§ ФРАГМЕНТ ДОКУМЕНТА:
++++++++++++++++++++

Вот незадачливый промотавшийся игрок, подделывающий чек.
Все знакомы, всех знаем.
Привычная для глаза обстановка. Вот знакомая арена цирка, сцена, ложа с зеркалом на задней стене, в котором видна сцена, карточная комната клуба, несгораемый шкаф, кабинет ресторана с хором цыган, мебельные гарнитуры в обширных комнатах, даже клетка с канарейкой. ‹...›
Все старо, знакомо и, пожалуй, дорого воспоминанию.
Это — пройденный путь. Это история зарождения и первых сознательных шагов киноискусства. Много добыто опытом «на ощупь» в этом пережитом процессе исканий. Слишком многое будет отброшено и забыто, но самые ошибки и заблуждения прошлого послужат уроками для будущего созидания.

++++++++++++++++++++

§ ИСХОДНЫЕ ДАННЫЕ:

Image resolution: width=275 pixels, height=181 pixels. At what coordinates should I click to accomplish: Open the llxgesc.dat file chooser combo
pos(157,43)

++++++++++++++++++++

§ ОПИСАНИЕ ЗАДАНИЯ:
Ответьте на вопросы по фрагменту о раннем кино, опираясь только на его текст.
1. Что подделывает незадачливый промотавшийся игрок?
2. Какой хор упомянут рядом с кабинетом ресторана?
3. Чем, согласно фрагменту, послужат ошибки и заблуждения прошлого?
Строки в этом задании не используются.

§ РЕШЕНИЕ ЗАДАНИЯ:
1. Чек.
2. Хор цыган.
3. Уроками для будущего созидания.